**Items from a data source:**

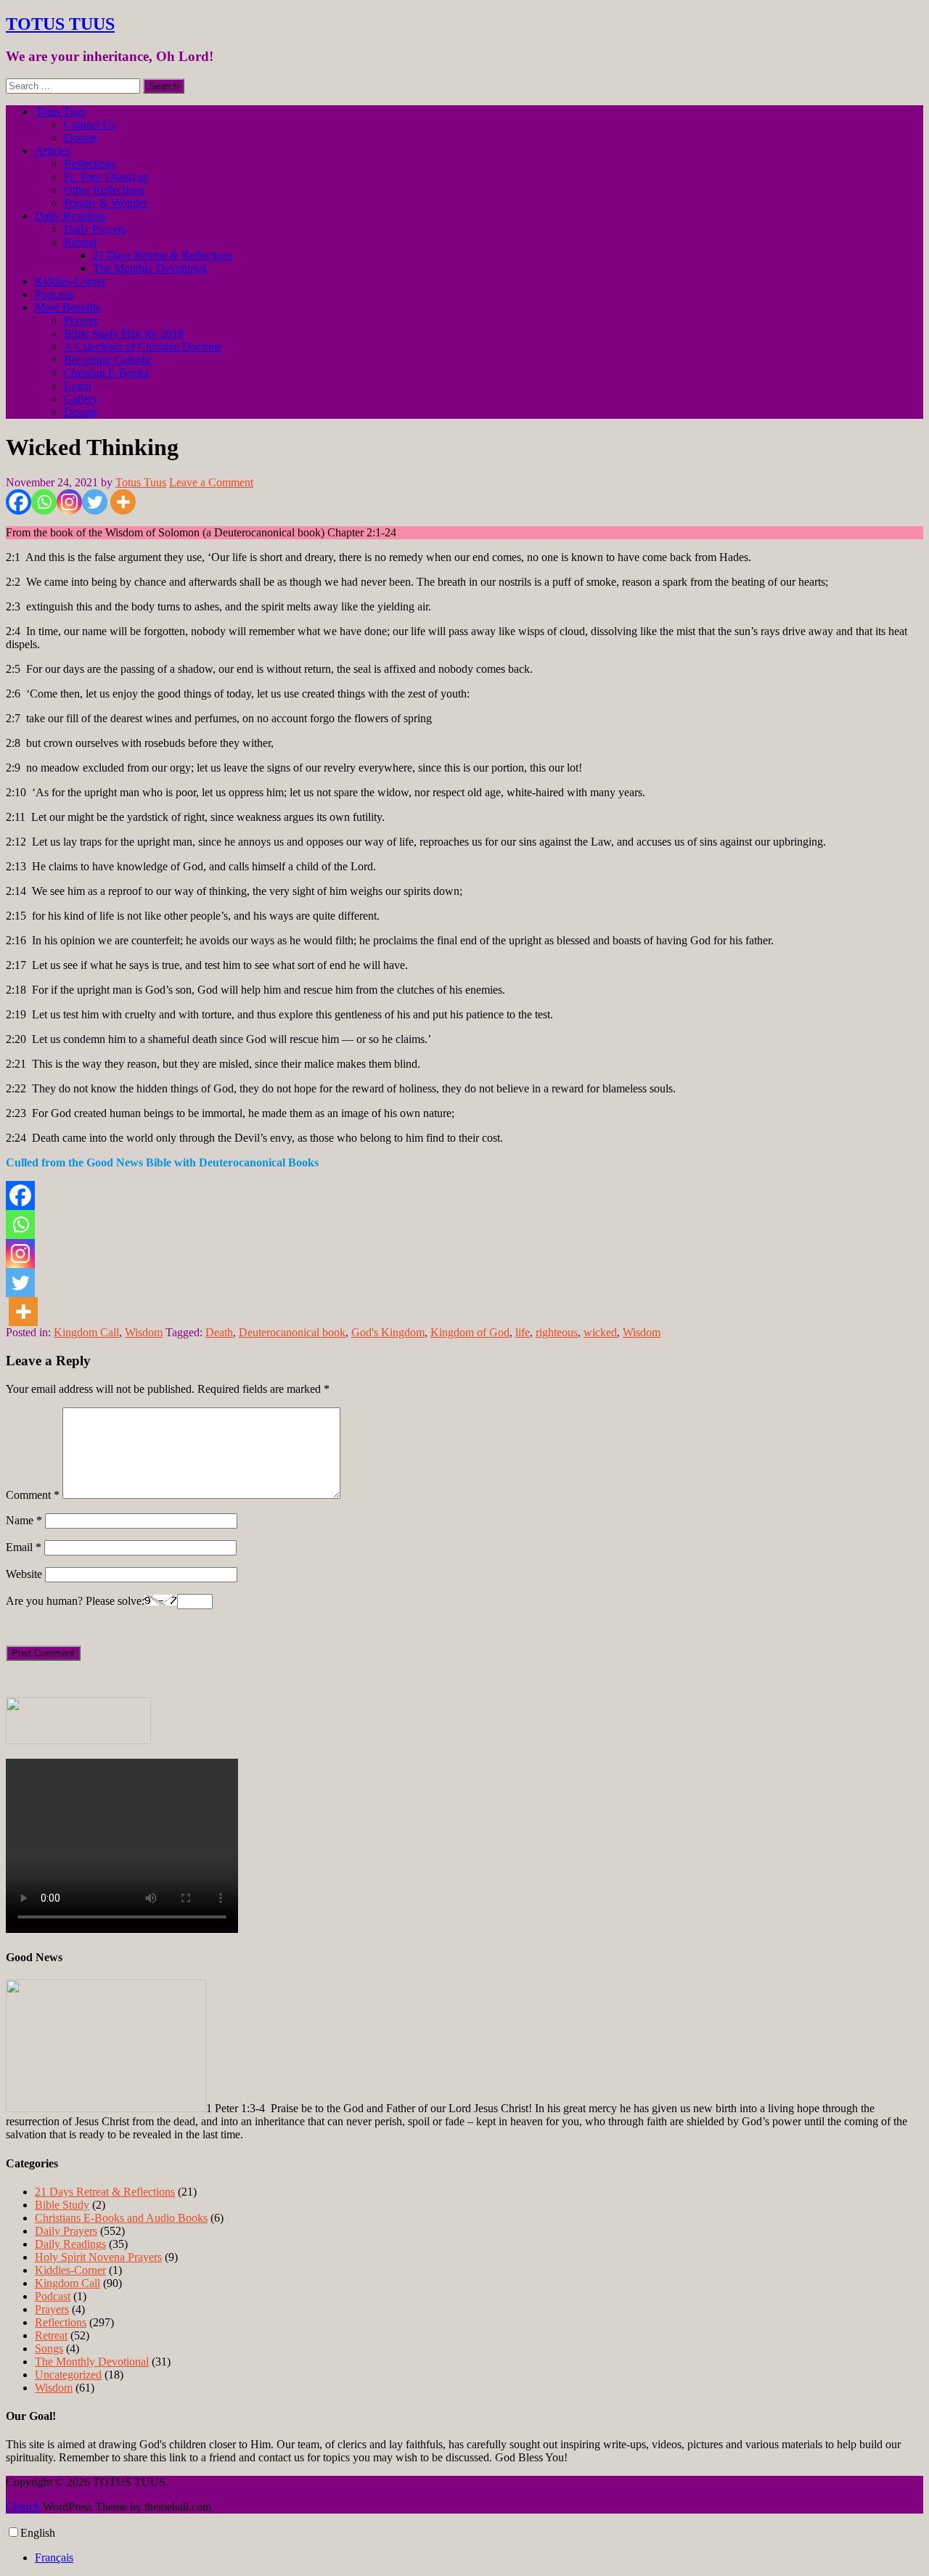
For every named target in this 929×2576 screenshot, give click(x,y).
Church (23, 2507)
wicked (600, 1332)
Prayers (81, 320)
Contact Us (89, 124)
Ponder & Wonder (105, 203)
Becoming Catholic (108, 359)
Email (23, 1547)
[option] (479, 2557)
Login (77, 386)
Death (219, 1332)
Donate (80, 137)
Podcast (52, 2296)
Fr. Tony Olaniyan (106, 177)
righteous (557, 1332)
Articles (52, 150)
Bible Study (62, 2205)
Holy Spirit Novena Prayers (98, 2257)
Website (24, 1574)
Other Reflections (104, 190)
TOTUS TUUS (60, 24)
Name (24, 1520)
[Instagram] (69, 502)
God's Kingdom (388, 1332)
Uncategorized (68, 2374)
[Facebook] (18, 502)
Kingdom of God (469, 1332)
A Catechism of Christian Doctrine (143, 346)
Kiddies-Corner (70, 281)
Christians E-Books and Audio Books (121, 2218)
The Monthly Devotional (150, 268)
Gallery (81, 399)
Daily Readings (70, 216)
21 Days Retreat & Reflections (163, 255)
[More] (123, 502)
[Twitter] (94, 502)
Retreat (80, 242)
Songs (49, 2348)
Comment (33, 1495)
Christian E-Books (106, 373)
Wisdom (144, 1332)
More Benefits (67, 307)
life (522, 1332)
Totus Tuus (60, 111)
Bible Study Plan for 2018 (124, 333)
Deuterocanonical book (292, 1332)
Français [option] (54, 2557)
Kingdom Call (86, 1332)
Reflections (89, 164)
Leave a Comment (211, 482)
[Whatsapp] (44, 502)
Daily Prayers (95, 229)
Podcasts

**Task:**
Set the preceding data down again word for word, omitting images.

**Response area:**
For every named target in this 929×2576 screenshot, give click(x,y).
Church (23, 2507)
wicked (600, 1332)
Prayers (81, 320)
Contact Us (89, 124)
Ponder & Wonder (105, 203)
Becoming Catholic (108, 359)
Email (23, 1547)
[option] (479, 2557)
Login (77, 386)
Death (219, 1332)
Donate (80, 137)
Podcast (52, 2296)
Fr. Tony Olaniyan (106, 177)
righteous (557, 1332)
Articles (52, 150)
Bible Study (62, 2205)
Holy Spirit Novena Prayers (98, 2257)
Website (24, 1574)
Other Reflections (104, 190)
TOTUS TUUS (60, 24)
Name (24, 1520)
[Instagram] (69, 502)
God's Kingdom (388, 1332)
Uncategorized (68, 2374)
[Facebook] (18, 502)
Kingdom of God (469, 1332)
A Catechism of Christian Doctrine (143, 346)
Kiddies-Corner (70, 281)
Christians E-Books and Audio Books (121, 2218)
The Monthly Devotional (150, 268)
Gallery (81, 399)
Daily Readings (70, 216)
21 Days Retreat & Reflections (163, 255)
[More] (123, 502)
[Twitter] (94, 502)
Retreat (80, 242)
Songs (49, 2348)
Comment (33, 1495)
Christian E-Books (106, 373)
Wisdom (144, 1332)
More Benefits (67, 307)
life (522, 1332)
Totus Tuus (60, 111)
Bible Study Plan for 2018 (124, 333)
Deuterocanonical book (292, 1332)
Français [option] (54, 2557)
Kingdom Call (86, 1332)
Reflections (89, 164)
Leave a Comment (211, 482)
[Whatsapp] (44, 502)
Daily Prayers (95, 229)
Podcasts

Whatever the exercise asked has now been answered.